HSCIC admits to four HES data breaches

  • 9 April 2014
HSCIC admits to four HES data breaches

The Health and Social Care Information centre has admitted to repeated data breaches involving the Hospital Episode Statistics.

Documents obtained by MedConfidential in response to a Freedom of Information Act request say the HSCIC has records of one data breach for every year between 2009 and 2012.

The pressure group says it submitted the request after NHS England’s director of patients and information, Tim Kelsey, told Radio 4’s Today programme that use of HES was covered by such strict rules that “in 25 years, there has never been a single episode in which the rules… have ever compromised a patient’s privacy.”

Kelsey made his comments while defending the care.data programme, which will expand HES, add GP and other datasets, and then make the information available to researchers and other organisations.

Patients will be given the chance to opt-out after an information campaign. GP extractions were due to start this spring, but are on hold until October because of a huge row about the organisations that will benefit from the programme, and the opt-out arrangements.

Among the documents that the HSCIC has released to MedConfidential is a 130 page report on one of the data breaches.
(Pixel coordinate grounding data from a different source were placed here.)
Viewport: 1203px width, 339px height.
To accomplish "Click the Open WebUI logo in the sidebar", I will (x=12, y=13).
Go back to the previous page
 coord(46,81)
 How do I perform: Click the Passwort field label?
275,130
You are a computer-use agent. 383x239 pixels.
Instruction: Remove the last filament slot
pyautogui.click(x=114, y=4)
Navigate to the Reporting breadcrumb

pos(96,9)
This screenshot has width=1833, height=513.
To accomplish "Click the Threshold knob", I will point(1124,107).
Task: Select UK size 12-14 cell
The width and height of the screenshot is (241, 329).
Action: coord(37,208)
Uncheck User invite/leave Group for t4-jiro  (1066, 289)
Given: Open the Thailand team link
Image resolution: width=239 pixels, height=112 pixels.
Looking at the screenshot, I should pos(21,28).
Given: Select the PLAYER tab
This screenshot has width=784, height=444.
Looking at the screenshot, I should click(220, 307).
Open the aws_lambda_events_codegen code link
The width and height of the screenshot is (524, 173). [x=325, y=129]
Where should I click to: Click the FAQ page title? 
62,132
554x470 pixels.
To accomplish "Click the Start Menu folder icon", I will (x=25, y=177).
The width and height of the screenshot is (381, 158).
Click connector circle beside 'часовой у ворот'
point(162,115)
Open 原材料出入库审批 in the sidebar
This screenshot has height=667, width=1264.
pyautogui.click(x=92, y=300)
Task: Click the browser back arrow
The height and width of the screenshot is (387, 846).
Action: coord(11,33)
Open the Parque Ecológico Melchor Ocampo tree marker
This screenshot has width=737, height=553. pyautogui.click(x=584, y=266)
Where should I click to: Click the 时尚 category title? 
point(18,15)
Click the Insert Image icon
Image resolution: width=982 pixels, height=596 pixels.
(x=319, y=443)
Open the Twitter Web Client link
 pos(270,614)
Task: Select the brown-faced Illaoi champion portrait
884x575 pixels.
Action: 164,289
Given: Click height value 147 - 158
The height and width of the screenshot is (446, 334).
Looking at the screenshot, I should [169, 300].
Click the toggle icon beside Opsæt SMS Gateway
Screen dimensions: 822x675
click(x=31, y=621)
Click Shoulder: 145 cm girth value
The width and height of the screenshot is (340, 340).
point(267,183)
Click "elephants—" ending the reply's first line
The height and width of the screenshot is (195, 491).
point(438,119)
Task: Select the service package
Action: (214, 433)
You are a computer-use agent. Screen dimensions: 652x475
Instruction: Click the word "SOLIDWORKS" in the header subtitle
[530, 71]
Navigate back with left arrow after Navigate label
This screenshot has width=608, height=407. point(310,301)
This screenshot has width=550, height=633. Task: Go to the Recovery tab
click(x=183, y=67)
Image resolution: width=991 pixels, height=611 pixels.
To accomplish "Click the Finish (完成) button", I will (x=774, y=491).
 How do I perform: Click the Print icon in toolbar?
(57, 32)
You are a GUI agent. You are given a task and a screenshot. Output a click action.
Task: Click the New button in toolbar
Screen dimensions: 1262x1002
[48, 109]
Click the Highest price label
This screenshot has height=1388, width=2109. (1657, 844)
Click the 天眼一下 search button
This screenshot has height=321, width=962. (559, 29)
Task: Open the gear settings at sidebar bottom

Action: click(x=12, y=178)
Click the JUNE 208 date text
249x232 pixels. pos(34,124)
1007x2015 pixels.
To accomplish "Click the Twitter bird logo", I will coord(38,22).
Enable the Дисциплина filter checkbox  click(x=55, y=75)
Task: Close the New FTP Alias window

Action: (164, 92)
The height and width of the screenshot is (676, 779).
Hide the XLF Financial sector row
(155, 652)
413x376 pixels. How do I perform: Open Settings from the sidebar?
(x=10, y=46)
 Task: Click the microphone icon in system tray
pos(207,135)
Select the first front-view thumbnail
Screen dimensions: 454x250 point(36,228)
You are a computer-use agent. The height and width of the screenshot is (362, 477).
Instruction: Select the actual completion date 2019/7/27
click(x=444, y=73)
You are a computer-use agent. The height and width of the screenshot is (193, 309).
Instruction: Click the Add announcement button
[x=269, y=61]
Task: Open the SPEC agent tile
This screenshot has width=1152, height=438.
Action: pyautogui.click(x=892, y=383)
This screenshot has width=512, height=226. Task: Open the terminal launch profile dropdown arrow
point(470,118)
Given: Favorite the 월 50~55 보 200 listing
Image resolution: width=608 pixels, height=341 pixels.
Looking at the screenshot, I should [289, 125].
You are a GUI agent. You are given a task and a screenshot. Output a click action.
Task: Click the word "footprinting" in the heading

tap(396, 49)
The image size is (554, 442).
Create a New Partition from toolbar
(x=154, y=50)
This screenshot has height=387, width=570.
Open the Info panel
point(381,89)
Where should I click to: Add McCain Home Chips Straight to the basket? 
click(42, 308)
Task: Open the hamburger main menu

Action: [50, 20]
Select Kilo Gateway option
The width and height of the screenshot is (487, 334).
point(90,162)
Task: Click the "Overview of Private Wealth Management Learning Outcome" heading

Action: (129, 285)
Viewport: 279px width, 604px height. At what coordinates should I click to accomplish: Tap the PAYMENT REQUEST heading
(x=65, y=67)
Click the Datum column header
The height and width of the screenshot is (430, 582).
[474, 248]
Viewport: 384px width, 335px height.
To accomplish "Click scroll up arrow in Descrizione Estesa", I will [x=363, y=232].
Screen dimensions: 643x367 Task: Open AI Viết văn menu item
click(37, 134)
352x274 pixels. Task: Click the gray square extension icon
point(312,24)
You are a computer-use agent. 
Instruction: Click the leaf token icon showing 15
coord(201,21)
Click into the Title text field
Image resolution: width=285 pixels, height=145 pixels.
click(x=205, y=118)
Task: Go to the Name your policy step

This occurred in 2011, when an unencrypted laptop used by the London Health Observatory to access HES Online data was stolen from a store room that had been left unlocked.

The laptop was not encrypted and contained imperfectly deleted data that “included full postcode and patient age for Hospital Episodes in 2009-10 throughout England”.

At the time, the Sun claimed that data about 8.6m patients was on the laptop. The HSCIC has not confirmed this. 

However, in a press statement issued overnight it stressed that its predecessor, the NHS Information Centre, had referred the incident to the Information Commissioner's Office, even though it was not responsible for the breach, "out of due dilligence."

The HSCIC has also issued futher information on the other incidents. It has said that in 2009, "a single member of NHS staff in a strategic health authority was inappropriately given access to identifiable information due to a technical error" when they should only have been able to access pseudonymised data.

In 2010, information was supplied from the 1939 register about a person who was not deceased, which is not an authorised release. And in 2012, a customer authorised to receive HES data securely from the NHS IC on a disc posted the information to their home address, which was not permitted.

Since November 2012, all information has been sent electronically by Secure Electronic File Transfer. In the statement, the HSCIC stressed that "it is committed and legally bound to the very highest standards of privacy, security and confidentiality" and that it regularly reviewed its systems and security processes.

However, Phil Booth, coordinator of MedConfidential, and a member of the care.data independent advisory group said: “Despite claiming a perfect record for security, we now find that patients’ hospital information has been breached multiple times.

“Were a computer containing such sensitive information to be sold on eBay or make its way onto the black market, who knows how many patients’ lives and privacy would be permanently wrecked.”

He called for an end to providing details of sensitive health records outside the NHS. “Fifty million patients’ medical records are a national treasure. It’s time they were treated as such.”